How Anxious Am I? Labeling Your Levels of Anxiety

Being unable to describe how you feel is confusing and frustrating. You’re trying to tell your partner how you felt when they didn’t respond to your texts last night and you can’t seem to find the right words. Your therapist is asking you to share what was happening for you emotionally during a triggering event, and you can’t come up with anything other than…”anxious?”

Using a tool like this distress thermometer (sometimes called a Subjective Units of Distress Scale) for different emotions can be an extremely helpful tool in building your emotional vocabulary, self-awareness, and understanding. You can use this example anxiety distress thermometer or build your own using the following steps:

  1. Pick an emotion or type of distress. Your words for describing anxiety, sadness, anger, loneliness, or shame will be different and you’ll want to have a separate scale for each one.

  2. Start with the levels you can most easily identify. Sometimes this means starting with the highest points on the scale, other times the lowest.

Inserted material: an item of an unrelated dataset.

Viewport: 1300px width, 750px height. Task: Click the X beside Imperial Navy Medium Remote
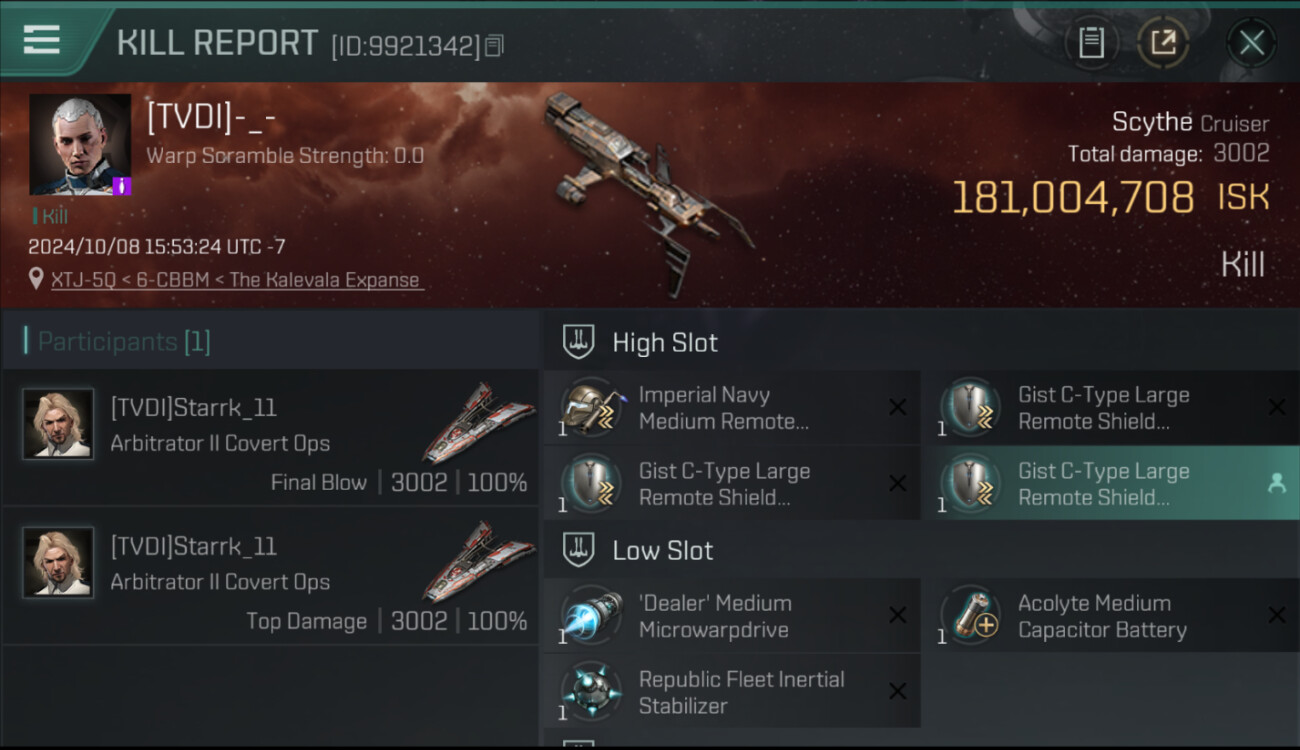897,407
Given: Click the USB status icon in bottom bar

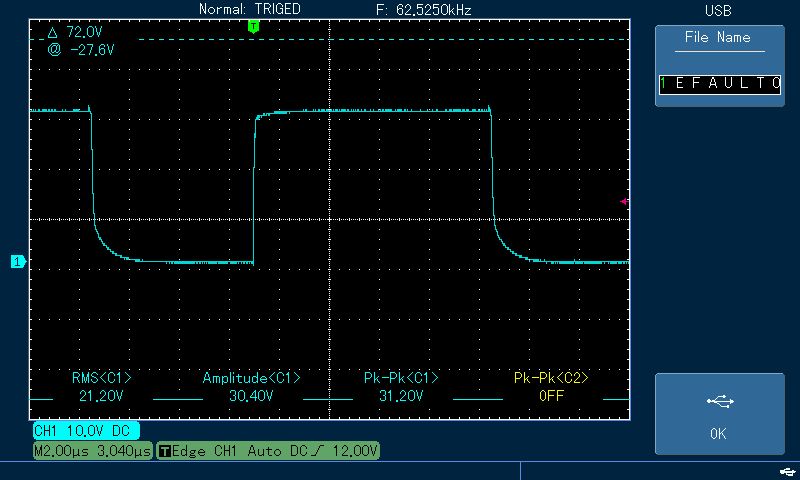Looking at the screenshot, I should (x=783, y=470).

  3. Describe what happens in your body, what happens to your thoughts, what kind of urges/behaviors come up for you, and any emotion words that resonate. Use an emotions dictionary or emotions list if that’s helpful.

  4. Go back and fill in any missing numbers, using recent situations from your life to identify examples where you felt that emotion and how distressed you were.

You can use your distress thermometer to create specific coping plans for different types and levels of distress. It can also be used to help you identify how you’re feeling in the moment and express this to others, or use it to guide your decision-making.

Happy thermometer building!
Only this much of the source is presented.